EXERCISE DETAILS:
In the records below, begin at the line that has "PROMOTII (418, 87)" and stop after the line that has "( recenzii de la clienți) (313, 188)"; quote those lines verbatim and nothing more.

(Saved entries)
- - - -
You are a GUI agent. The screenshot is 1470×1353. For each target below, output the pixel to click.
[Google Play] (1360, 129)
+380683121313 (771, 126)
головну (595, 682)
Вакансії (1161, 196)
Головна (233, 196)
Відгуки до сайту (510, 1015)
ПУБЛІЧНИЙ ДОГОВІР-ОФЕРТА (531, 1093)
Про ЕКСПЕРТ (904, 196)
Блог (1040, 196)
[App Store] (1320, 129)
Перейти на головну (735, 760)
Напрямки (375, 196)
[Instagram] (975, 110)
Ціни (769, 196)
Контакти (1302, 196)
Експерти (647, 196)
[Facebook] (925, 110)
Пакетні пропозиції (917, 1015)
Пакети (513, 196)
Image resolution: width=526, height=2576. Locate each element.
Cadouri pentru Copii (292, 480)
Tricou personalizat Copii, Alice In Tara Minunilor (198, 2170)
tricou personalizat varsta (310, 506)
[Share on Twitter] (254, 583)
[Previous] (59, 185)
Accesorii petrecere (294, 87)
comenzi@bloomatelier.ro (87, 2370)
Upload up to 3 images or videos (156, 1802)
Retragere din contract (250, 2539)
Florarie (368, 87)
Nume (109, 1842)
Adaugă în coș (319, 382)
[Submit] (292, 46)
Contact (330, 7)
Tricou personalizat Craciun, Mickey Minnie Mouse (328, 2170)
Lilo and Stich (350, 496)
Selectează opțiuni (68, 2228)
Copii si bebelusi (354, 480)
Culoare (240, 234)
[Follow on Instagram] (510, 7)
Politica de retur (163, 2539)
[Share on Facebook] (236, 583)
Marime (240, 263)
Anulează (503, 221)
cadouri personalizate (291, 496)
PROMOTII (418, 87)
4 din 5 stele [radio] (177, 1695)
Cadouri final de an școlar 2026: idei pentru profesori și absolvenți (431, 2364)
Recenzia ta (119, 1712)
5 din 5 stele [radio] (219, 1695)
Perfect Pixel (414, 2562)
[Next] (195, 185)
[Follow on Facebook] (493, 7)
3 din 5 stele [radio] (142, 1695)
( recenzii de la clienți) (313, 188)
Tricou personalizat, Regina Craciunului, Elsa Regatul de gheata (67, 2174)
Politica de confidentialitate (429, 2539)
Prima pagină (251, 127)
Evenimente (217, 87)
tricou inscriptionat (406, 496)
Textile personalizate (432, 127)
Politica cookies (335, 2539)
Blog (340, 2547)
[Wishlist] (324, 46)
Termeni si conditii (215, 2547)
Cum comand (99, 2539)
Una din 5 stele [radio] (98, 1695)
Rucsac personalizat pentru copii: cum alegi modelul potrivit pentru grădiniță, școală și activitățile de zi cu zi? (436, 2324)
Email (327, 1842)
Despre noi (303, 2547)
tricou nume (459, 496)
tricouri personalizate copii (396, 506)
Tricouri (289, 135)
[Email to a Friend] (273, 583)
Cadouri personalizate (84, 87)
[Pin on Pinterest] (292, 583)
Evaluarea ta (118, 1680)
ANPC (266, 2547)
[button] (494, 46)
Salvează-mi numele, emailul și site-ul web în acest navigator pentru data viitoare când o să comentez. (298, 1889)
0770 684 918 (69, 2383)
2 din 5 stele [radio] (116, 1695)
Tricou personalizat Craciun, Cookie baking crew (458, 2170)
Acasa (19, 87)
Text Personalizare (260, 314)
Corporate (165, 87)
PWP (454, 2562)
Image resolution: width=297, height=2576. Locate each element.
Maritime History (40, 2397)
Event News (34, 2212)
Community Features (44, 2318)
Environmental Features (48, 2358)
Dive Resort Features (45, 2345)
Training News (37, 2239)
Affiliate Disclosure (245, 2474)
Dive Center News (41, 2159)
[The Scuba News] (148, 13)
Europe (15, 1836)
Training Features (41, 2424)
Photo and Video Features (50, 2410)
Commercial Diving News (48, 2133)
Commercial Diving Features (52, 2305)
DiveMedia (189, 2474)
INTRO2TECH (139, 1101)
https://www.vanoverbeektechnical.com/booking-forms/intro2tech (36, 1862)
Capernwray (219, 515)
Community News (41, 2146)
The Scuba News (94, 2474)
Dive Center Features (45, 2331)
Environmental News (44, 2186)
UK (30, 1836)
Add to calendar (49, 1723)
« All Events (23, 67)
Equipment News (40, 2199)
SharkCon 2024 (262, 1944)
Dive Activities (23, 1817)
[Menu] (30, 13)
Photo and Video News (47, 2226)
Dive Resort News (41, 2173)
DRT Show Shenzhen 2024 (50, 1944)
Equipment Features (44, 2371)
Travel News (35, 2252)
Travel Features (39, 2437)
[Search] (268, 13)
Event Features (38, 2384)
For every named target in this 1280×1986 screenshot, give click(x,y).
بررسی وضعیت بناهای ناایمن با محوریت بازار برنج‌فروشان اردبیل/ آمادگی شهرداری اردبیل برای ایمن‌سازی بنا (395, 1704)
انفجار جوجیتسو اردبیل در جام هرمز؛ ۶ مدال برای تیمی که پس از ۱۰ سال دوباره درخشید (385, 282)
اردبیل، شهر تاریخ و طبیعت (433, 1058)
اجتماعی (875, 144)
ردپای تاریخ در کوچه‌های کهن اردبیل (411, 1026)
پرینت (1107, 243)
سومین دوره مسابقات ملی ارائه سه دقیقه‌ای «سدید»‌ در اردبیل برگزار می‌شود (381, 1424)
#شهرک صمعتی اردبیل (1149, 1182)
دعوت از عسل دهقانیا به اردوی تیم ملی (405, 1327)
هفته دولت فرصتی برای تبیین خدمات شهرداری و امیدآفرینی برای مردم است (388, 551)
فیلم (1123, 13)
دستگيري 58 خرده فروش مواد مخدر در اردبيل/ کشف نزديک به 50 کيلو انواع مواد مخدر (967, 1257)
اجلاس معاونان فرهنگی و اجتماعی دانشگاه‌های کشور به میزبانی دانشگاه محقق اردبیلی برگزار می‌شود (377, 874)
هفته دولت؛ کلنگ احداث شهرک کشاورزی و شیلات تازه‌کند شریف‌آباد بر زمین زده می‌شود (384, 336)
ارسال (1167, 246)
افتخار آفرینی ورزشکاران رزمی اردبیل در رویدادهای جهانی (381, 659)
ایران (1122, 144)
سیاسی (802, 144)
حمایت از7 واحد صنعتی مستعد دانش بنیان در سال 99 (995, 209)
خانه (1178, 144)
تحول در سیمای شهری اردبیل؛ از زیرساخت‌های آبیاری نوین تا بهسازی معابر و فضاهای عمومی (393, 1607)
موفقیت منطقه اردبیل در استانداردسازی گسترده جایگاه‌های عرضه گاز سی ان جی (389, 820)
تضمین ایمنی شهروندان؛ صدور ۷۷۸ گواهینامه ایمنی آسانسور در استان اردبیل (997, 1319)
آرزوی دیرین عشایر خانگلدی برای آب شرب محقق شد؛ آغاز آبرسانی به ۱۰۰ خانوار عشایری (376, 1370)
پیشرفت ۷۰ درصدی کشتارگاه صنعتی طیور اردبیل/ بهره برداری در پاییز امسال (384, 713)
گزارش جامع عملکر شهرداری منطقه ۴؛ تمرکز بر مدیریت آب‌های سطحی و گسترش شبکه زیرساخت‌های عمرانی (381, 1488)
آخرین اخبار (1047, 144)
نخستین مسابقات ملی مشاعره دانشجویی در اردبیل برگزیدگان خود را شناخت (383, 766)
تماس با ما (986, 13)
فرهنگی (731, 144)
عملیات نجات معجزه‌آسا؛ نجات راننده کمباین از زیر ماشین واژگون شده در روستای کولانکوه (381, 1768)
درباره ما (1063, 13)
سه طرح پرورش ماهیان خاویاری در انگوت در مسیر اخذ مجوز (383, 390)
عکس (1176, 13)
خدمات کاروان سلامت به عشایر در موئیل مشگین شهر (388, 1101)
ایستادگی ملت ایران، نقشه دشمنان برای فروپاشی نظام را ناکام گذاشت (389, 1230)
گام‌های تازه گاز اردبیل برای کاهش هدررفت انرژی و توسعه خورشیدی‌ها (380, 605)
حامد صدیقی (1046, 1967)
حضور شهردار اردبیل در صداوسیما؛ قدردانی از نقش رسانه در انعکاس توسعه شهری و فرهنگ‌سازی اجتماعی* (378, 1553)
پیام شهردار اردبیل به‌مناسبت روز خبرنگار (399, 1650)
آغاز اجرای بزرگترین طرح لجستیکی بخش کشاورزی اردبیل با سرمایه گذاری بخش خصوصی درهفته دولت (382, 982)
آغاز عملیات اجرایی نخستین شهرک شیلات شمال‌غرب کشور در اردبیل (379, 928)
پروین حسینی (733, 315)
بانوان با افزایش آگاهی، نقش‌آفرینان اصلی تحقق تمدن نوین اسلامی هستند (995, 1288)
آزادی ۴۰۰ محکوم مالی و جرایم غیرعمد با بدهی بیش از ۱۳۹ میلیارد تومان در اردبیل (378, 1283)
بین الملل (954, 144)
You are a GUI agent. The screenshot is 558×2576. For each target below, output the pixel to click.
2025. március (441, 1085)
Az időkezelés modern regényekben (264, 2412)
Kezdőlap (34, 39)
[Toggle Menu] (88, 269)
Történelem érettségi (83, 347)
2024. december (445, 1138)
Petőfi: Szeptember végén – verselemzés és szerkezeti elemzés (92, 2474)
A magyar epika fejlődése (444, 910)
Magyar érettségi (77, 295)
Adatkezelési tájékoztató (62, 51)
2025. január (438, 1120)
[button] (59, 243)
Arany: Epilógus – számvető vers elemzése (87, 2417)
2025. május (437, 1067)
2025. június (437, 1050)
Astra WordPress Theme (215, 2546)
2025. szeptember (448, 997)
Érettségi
- - - -
RESPONSE TO THE EXERCISE:
PROMOTII (418, 87)
4 din 5 stele [radio] (177, 1695)
Cadouri final de an școlar 2026: idei pentru profesori și absolvenți (431, 2364)
Recenzia ta (119, 1712)
5 din 5 stele [radio] (219, 1695)
Perfect Pixel (414, 2562)
[Next] (195, 185)
[Follow on Facebook] (493, 7)
3 din 5 stele [radio] (142, 1695)
( recenzii de la clienți) (313, 188)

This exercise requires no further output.